Stomatitis In Pets<< Back to Pet Health Blog
Stomatitis is an inflammation of the mucosal layer of the oral cavity, inner lining of the lips, and cheek. Blisters or vesicles and ulcers are also visible in the oral mucosa. Stomatitis is often accompanied with inflammation of gums or gingivitis, tongue or glossitis, and pharynx or pharyngitis.
Causative factors include immune mediated response; ingestion of toxins or caustic substances; trauma to oral mucosa; underlying metabolic conditions resulting in uremia related ulcers and infectious agents, such as overgrowth of normal bacteria of the mouth; herpes and distemper virus; Leptospira; and mycotic stomatitis due to Candida albicans in small animals, while viral diseases, for example vesicular stomatitis, foot and mouth disease, and blue tongue, commonly affect cattle, horses, pigs, sheep, and goat.

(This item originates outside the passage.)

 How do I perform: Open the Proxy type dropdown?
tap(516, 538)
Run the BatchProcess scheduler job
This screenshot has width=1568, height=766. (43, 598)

Feline caudal stomatitis (FCS) is a serious oral disease with an unknown primary cause. Infection with feline calicivirus is the most common secondary or underlying cause of FCS. Chronic ulcerative paradental stomatitis (CUPS) affects Greyhounds that are highly sensitive to oral bacteria present within plaque, and this is evident by a heightened inflammatory response.
Animals with stomatitis are unable to eat or drink with subsequent weight loss. The mucosal layer
appears swollen and painful. Ptyalism or excessive salivation and bad breath are also observed. Saliva may be tinged with blood. Regional lymph nodes are enlarged. In CUPS, severe inflammation and recession of gingival tissue is observed along with ulcerations of the oral mucosa. “Kissing ulcers” is a term used to define ulcers that are formed on the inner lining of the lip or cheek where it touches or comes in contact with the affected tooth.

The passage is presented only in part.